──────── Selected text

Two Bugs, One Sunday Morning: What Debugging Your AI Gateway Actually Teaches You
A plugin crash and a process fork bomb walked into a Sunday. What I learned about tool schemas, token limits, and why reading vendor specs matters.
I woke up this Sunday to my AI gateway throwing errors. Two different bugs, both self-inflicted, both avoidable in hindsight. Here is what happened and what I learned.
Bug 1: "Cannot read properties of undefined"
The moment I activated a plugin I had built for server management, the entire UI crashed. The error was classic JavaScript: Cannot read properties of undefined (reading 'properties').
The root cause turned out to be three separate mistakes stacked on top of each other in the same plugin:
Missing schemas. Every tool a plugin registers needs a parameters field with a JSON Schema definition. Mine had name, description, and an execute function, but no schema. When the UI tried to render the tool's parameter list, it accessed .parameters.properties on something that did not exist.
Silent passthrough failure. Even after adding schemas to the tool definitions, the registration function was not forwarding them. The buildToolset() function stripped the parameters field during transformation. The schemas existed in the source but never reached the gateway.
Wrong function name. The plugin API expects execute(). I was registering run(). The gateway stored the tool, the UI rendered it, but calling it produced tool.execute is not a function.
Three bugs. One crash. The fix was straightforward once I understood the contract: every tool needs name, description, parameters (with at least { type: "object", properties: {} }), and execute. No exceptions.
The lesson: When you build plugins for a system, do not assume the API contract. Read how existing, working plugins register their tools. I found the answer in 30 seconds by looking at a memory plugin that was already running fine. The schema, the function name, the passthrough - it was all right there.
Bug 2: The 8,192 Token Ceiling
This one was subtler. I had been routing requests to multiple AI models through a local proxy server. Everything worked for simple queries. But when the gateway tried to use a large model for complex tasks involving tool calls, the model started outputting raw XML instead of making actual function calls.
The model was not broken. It was being strangled.
Every model in my proxy configuration had maxTokens: 8192. The same value, copy-pasted across all entries. A model that can output 128,000 tokens was being told it could only produce 8,192. When a complex response with tool calls exceeded that limit, the output got truncated mid-JSON. The model, detecting the truncation, switched to a fallback behavior: dumping everything as plain text with fake XML tags instead of structured function calls.

────────────────

■ **Problem requirements**
Could you reproduce word for word the passage of the gateway-debugging post starting at "The root cause" and ending at "did not exist."?

──────── Material provided

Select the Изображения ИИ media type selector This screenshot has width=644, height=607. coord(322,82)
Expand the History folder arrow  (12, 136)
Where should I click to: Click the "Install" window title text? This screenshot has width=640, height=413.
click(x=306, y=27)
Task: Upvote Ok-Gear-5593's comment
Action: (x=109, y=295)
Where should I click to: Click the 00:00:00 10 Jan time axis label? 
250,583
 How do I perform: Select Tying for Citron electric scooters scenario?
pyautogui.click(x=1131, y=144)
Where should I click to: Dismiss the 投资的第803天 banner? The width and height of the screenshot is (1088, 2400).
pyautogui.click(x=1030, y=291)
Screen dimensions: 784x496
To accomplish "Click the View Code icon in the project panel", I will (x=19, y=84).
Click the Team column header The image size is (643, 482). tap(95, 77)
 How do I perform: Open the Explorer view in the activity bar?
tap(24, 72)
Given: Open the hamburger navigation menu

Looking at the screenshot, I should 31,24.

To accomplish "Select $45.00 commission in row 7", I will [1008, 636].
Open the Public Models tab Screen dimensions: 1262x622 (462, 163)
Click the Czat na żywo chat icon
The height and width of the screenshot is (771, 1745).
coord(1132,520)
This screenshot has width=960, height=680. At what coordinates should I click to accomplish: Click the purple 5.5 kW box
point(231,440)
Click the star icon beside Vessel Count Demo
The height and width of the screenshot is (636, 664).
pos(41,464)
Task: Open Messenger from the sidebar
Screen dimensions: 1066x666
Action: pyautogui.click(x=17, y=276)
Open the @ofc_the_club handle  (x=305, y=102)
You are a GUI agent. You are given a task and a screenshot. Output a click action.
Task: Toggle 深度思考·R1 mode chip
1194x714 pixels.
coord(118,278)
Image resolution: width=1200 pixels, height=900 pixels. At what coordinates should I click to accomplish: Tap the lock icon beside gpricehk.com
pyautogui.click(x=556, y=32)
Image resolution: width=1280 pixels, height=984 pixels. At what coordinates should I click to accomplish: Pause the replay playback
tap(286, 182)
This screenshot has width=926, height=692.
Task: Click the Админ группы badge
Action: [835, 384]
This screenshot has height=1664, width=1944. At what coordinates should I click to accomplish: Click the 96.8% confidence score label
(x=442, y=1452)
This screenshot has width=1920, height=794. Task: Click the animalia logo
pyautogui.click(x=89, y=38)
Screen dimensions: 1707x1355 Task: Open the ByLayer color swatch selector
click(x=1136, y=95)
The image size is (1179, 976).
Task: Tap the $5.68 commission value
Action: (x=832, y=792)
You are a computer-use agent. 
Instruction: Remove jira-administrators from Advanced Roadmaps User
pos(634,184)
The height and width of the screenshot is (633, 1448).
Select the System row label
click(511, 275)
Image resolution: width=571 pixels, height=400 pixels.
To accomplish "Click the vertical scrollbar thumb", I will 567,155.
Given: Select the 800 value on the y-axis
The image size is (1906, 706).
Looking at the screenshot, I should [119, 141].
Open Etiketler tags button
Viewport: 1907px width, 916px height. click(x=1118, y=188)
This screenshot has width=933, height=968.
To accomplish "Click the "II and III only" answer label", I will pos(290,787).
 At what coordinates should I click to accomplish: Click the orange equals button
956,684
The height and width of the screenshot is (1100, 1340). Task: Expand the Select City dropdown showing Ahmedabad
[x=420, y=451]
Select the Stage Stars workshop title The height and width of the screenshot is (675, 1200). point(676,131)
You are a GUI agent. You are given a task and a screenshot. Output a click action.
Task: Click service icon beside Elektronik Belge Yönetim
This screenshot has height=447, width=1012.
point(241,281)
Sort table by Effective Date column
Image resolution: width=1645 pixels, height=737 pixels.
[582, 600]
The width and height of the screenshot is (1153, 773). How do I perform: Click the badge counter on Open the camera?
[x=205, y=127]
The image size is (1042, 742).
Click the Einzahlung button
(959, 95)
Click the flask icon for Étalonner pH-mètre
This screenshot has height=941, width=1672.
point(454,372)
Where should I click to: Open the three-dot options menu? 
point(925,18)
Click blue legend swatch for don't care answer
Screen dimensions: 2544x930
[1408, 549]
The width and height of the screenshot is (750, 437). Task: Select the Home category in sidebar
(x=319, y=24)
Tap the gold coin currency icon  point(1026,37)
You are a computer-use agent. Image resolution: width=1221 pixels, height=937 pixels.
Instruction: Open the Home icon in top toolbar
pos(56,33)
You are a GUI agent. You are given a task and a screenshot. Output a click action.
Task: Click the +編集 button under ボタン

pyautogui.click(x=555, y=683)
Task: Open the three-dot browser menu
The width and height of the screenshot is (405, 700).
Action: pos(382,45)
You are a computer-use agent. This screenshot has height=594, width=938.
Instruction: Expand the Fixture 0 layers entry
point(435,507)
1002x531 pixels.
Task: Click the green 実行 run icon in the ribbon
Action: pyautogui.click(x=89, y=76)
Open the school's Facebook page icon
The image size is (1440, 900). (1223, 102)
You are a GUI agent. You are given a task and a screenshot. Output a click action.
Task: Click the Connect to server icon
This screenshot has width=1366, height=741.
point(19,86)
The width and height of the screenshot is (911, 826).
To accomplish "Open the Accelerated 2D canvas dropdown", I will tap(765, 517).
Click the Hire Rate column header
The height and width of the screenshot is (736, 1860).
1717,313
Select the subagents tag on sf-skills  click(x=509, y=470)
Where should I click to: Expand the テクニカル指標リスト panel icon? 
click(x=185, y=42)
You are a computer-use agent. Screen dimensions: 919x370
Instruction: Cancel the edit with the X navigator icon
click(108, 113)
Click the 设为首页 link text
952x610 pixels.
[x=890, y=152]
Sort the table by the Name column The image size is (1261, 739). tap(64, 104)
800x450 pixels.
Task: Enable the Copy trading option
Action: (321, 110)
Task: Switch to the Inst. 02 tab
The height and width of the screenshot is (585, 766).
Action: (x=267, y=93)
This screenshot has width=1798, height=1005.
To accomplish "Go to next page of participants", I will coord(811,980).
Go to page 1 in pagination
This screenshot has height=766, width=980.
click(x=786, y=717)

────────────────

■ **Solution to this problem**
The root cause turned out to be three separate mistakes stacked on top of each other in the same plugin:
Missing schemas. Every tool a plugin registers needs a parameters field with a JSON Schema definition. Mine had name, description, and an execute function, but no schema. When the UI tried to render the tool's parameter list, it accessed .parameters.properties on something that did not exist.